(Beginning of Data for this exercise)
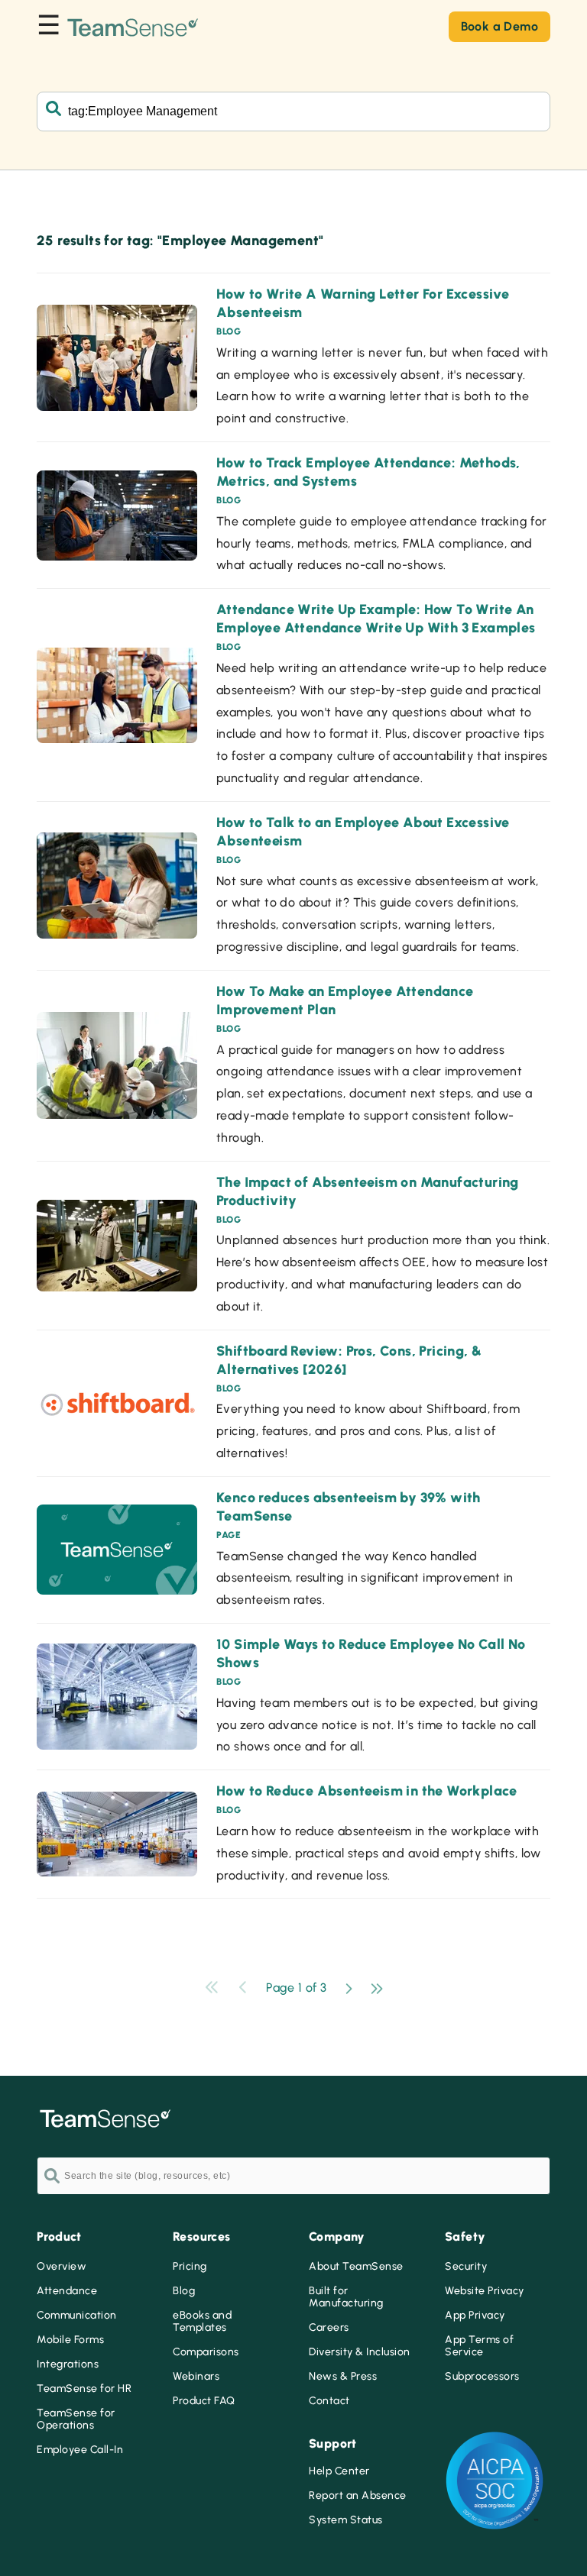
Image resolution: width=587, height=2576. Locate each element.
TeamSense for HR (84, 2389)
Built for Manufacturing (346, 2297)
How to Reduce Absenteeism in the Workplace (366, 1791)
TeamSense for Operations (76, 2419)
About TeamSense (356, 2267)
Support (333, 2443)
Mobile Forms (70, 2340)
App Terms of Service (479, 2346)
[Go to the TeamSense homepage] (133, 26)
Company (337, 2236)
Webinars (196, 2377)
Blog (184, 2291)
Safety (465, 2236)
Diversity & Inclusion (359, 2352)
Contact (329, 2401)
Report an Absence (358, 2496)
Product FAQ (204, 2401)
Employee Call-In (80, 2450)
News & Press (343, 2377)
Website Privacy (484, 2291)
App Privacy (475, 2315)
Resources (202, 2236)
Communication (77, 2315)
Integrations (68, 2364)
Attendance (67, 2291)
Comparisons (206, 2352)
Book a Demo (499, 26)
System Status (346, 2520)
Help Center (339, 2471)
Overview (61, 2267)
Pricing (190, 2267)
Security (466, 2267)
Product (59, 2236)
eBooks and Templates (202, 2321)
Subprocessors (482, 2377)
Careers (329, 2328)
(End of Data for this exercise)
Include the first line of the records, the line containing "Report an Absence (358, 2496)", and every line between them, repeated exactly. Skip the pictures.

- _Output_
Image resolution: width=587, height=2576. Locate each element.
TeamSense for HR (84, 2389)
Built for Manufacturing (346, 2297)
How to Reduce Absenteeism in the Workplace (366, 1791)
TeamSense for Operations (76, 2419)
About TeamSense (356, 2267)
Support (333, 2443)
Mobile Forms (70, 2340)
App Terms of Service (479, 2346)
[Go to the TeamSense homepage] (133, 26)
Company (337, 2236)
Webinars (196, 2377)
Blog (184, 2291)
Safety (465, 2236)
Diversity & Inclusion (359, 2352)
Contact (329, 2401)
Report an Absence (358, 2496)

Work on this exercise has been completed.